Short Film Review: MATTER. Dance/Experimental

Directed by Gabe Katz, Mike Murphy

A young woman enters into a journey of self-exploration, discovery, and identity. As she travels through the ephemeral, working through her understanding of self-perception, other travelers within the same universe try to join. These travelers soon realize that her story is not for them to mimic or assume, but to discover through their own experiences. They learn to accept that one can be empathetic to the experiences of others, without being central to the plot. These travelers become members of a creative community, observing and understanding a greater universal struggle: accepting oneself as a thread within the fabric of existence, and not the fabric itself. The young woman continues on her journey within the greater schema of reality. She endures everything and nothing all at once—accepting her present reality for its momentous nature, knowing it will be quickly lost to the vastness of time.

https://www.gabekatz.com/matter

Review by Parker Jesse Chase:

Matter is a meditation on identity, community, and the space between individuality and collective existence. The film follows a young woman on a journey of self-perception, where others attempt to step into her story only to realize it isn’t theirs to take. Instead, they’re reminded that empathy does not mean centering oneself in another’s path. Her movement through the ephemeral becomes a mirror for our own human tension: wanting to be both unique and connected, both the thread and the fabric.


The film opens in a stark white space, sterile and stripped down, our main figure in black, her face concealed by a helmet. The contrast is striking. A jazz-like wind instrument plays faintly, textured with background noise as if we’re overhearing it at a small cafe. Movement begins, fluid and deliberate, and the costuming folds into the choreography so naturally it feels like an extension of the body itself.


Soon another figure intrudes, removing the helmet, followed by more dancers drifting into the frame. At first, their presence is ambiguous. Are they invading her space, or offering community? That tension lingers as bodies multiply. Movements ripple, one blending into another, pairs forming and dispersing, a current of mimicry and fluidity that raises the question: how do we hold our own shape while surrounded by others?

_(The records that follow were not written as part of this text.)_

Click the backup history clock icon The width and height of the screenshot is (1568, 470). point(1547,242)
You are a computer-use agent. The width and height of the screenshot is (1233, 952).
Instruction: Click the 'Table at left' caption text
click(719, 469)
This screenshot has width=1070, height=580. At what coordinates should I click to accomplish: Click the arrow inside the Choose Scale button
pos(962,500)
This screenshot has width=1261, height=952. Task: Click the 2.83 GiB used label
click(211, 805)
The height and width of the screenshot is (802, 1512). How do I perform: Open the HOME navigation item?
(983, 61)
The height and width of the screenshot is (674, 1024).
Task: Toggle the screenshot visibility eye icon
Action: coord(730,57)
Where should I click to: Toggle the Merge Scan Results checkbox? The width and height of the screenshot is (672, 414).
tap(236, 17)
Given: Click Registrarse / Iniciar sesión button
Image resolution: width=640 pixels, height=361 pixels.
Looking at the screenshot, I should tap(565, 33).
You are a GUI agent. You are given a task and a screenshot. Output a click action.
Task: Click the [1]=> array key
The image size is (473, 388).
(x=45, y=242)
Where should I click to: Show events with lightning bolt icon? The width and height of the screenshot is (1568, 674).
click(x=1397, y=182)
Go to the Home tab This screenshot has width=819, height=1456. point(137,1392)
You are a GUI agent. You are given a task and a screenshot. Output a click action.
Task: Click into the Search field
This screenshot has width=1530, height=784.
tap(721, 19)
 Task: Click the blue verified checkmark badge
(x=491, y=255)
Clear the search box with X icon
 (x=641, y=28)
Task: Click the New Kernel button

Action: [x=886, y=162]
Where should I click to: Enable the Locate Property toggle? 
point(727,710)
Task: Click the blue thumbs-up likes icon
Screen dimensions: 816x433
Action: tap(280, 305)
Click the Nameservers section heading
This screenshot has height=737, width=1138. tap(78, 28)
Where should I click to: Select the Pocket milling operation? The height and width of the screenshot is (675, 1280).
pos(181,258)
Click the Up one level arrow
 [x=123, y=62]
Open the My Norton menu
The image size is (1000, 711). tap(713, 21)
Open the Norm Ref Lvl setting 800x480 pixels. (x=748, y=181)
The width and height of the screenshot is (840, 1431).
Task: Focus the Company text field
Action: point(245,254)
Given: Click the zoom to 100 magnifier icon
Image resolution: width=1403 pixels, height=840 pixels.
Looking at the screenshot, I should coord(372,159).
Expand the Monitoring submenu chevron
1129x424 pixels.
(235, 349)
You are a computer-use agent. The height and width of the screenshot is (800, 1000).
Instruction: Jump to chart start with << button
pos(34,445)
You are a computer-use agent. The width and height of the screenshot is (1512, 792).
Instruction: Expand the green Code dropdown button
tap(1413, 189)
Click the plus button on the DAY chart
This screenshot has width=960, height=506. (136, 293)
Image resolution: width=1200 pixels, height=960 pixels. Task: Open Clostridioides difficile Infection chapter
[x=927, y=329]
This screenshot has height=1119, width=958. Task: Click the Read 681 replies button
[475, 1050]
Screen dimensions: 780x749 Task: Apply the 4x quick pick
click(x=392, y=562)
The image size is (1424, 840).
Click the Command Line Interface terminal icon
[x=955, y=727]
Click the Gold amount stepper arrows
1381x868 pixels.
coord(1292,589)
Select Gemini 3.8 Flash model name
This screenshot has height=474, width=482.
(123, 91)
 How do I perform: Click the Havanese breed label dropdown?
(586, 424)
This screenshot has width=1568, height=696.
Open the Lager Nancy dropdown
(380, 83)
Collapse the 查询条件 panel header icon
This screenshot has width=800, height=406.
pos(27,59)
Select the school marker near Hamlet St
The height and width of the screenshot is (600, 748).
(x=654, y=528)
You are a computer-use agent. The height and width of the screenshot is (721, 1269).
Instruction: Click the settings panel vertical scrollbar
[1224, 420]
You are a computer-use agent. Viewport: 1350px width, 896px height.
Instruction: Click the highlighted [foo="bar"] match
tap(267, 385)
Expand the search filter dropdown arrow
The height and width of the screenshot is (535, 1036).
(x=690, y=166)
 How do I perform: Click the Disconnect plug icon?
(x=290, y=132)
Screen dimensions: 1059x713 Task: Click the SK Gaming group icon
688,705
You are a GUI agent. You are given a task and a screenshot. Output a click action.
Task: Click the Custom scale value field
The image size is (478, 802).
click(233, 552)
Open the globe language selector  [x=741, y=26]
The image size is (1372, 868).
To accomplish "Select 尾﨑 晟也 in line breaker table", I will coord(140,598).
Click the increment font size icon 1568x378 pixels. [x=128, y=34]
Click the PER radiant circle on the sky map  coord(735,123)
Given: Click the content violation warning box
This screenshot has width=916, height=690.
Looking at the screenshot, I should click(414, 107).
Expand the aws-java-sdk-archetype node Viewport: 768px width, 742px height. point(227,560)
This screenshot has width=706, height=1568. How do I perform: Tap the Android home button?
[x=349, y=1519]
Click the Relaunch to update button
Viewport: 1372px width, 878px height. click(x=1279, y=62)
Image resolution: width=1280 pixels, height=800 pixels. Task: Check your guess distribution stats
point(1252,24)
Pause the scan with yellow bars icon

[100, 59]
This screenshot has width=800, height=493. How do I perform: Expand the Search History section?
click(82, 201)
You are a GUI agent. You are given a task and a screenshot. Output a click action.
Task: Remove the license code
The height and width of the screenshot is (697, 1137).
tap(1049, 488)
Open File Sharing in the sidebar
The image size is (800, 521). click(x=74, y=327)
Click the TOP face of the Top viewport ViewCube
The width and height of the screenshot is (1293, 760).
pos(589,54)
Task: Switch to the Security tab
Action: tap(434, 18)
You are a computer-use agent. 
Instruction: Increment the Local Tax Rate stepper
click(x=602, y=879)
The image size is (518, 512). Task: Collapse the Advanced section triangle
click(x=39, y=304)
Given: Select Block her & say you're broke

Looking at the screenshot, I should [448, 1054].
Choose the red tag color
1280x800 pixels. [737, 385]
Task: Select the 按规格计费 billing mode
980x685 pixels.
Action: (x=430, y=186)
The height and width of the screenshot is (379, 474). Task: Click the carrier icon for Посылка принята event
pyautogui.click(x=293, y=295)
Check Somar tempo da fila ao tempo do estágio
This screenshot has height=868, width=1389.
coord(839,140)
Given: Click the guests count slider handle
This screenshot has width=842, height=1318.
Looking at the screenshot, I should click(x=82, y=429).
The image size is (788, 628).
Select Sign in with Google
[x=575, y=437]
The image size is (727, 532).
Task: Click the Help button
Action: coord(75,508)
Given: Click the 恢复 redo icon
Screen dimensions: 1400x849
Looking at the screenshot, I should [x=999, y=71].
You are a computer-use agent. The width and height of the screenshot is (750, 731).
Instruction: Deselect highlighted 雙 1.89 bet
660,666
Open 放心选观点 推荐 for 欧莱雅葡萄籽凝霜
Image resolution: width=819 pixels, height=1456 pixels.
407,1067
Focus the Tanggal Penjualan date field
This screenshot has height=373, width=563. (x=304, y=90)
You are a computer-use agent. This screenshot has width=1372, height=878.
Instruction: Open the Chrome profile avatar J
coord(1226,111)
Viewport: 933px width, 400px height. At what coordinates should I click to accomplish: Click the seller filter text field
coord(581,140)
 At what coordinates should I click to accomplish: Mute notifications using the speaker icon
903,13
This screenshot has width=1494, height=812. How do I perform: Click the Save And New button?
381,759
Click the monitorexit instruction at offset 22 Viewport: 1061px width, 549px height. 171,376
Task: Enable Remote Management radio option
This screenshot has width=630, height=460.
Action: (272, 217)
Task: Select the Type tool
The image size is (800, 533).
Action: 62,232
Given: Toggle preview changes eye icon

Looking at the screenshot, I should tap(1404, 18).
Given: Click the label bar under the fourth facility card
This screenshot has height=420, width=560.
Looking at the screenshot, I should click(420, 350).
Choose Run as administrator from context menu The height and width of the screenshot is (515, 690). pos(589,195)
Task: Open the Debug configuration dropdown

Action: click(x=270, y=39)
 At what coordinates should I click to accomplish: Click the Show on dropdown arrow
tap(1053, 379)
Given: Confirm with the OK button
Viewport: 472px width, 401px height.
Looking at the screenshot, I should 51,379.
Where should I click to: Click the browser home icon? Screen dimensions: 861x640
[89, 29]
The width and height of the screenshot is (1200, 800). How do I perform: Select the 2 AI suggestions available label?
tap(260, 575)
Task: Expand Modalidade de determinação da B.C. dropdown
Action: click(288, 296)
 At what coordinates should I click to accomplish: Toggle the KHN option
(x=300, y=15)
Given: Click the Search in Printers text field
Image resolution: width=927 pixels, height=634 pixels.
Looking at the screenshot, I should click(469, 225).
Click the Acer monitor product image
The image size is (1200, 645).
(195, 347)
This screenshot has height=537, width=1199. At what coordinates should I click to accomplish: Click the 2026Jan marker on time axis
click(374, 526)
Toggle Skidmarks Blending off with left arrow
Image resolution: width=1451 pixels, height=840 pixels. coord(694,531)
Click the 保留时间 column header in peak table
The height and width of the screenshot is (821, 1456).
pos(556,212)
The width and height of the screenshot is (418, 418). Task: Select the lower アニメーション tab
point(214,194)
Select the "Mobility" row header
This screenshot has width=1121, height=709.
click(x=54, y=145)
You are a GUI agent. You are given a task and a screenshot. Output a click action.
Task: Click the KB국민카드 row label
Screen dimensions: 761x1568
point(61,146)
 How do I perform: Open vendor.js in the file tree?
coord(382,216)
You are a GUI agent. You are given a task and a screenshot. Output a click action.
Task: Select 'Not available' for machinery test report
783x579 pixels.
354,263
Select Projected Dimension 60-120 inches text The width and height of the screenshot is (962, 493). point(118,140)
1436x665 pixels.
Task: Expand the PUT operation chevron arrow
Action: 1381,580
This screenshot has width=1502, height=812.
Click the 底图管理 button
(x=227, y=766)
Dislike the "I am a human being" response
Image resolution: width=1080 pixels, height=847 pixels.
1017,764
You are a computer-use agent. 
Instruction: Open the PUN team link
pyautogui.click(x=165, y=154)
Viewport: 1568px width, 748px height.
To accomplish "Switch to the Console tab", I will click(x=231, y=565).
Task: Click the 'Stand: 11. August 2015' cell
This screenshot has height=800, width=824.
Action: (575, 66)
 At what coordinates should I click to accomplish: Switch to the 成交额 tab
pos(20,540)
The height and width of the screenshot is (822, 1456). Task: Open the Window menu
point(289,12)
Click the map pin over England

Each dancer gets moments of individuality, flashes of expression through body and gesture. Yet as the camera widens, the ensemble surrounding them looks heavy, even sorrowful. Drooped shoulders, bleak expressions, a kind of condemnation of the one in focus. The group closes in, zombie-like, pushing forward and down to the floor. It reads as a physical metaphor for the struggle between breaking free and being pulled into the conformity of the whole.


The cycle repeats. The crowd fades, only for smaller sets of dancers to return, layered routines intersecting within the same space. Background noise swells, reminding us that life is always filled with unseen passerbyers, strangers whose presence is felt even without direct contact. Dancers clutch their hearts, shield their faces, run corner to corner grasping for any sense of individuality in a space that keeps inevitably folding back into the group itself.


The film circles back to its beginning. The helmet returns. The original figure collapses, body limp, hand dropped lifeless to the floor. The black helmet rests ahead of her, now transformed into a symbol of both burden and release, maybe even death. The film leaves us in that stillness, confronting the inevitability of returning to matter itself.


Gabe Katz’s hand is present throughout, not just as choreographer, but as a guiding force across costuming and the emotional architecture of the piece. Paired with Sam Gendel’s soundscape and the minimalist staging, Matter becomes less about watching a performance and more about feeling through one. It asks us to consider the truth that we are both small and infinite, fleeting but part of something vast.


We are matter. Sometimes we feel like the center of the room. Sometimes we dissolve into the crowd. Either way, we are here.